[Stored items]
╔══
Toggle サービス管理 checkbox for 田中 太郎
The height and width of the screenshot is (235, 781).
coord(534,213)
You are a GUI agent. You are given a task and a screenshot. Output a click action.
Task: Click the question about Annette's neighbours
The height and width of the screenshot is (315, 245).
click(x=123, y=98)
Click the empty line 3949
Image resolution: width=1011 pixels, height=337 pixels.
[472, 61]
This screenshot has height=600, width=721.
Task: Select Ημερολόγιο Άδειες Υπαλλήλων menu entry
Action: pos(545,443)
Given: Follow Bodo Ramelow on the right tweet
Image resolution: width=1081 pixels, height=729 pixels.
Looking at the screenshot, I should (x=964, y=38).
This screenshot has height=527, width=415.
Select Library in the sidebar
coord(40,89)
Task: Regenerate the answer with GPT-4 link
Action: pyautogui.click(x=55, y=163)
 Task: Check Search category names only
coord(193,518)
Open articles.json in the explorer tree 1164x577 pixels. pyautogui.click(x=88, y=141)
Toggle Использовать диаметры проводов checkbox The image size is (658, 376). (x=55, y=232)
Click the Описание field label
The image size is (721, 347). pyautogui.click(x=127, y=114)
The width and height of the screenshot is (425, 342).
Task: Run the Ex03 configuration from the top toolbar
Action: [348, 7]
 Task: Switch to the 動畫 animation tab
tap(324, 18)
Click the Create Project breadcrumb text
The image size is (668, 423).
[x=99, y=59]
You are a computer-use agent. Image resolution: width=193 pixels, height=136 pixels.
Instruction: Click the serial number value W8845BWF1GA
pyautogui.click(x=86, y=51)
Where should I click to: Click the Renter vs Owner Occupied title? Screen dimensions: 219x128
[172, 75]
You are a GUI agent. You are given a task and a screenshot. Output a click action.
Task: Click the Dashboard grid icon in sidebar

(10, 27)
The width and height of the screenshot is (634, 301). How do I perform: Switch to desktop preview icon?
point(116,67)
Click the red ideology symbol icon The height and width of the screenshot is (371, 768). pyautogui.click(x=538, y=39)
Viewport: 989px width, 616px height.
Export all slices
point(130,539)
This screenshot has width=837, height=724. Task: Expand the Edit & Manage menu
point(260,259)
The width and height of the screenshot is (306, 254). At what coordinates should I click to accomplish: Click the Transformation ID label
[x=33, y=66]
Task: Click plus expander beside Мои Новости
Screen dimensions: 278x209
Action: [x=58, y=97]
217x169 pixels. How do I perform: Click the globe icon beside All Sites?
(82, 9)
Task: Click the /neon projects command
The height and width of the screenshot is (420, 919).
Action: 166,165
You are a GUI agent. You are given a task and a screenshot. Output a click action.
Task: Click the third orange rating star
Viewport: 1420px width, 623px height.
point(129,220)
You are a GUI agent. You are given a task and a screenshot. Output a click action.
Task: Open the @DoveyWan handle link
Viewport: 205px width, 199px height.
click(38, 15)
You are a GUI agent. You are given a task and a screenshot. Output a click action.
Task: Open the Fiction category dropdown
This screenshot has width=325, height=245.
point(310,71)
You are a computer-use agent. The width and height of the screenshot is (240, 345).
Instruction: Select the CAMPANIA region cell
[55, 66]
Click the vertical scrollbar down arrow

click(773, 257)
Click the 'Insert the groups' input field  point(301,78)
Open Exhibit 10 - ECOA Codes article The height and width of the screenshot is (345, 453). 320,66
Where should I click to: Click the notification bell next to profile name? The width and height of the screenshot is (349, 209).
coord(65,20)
╚══
Looking at the entries above, copy out every line in which "Open" occurs.

Open articles.json in the explorer tree 1164x577 pixels. pyautogui.click(x=88, y=141)
Task: Open the @DoveyWan handle link
Task: Open the Fiction category dropdown
Open Exhibit 10 - ECOA Codes article The height and width of the screenshot is (345, 453). 320,66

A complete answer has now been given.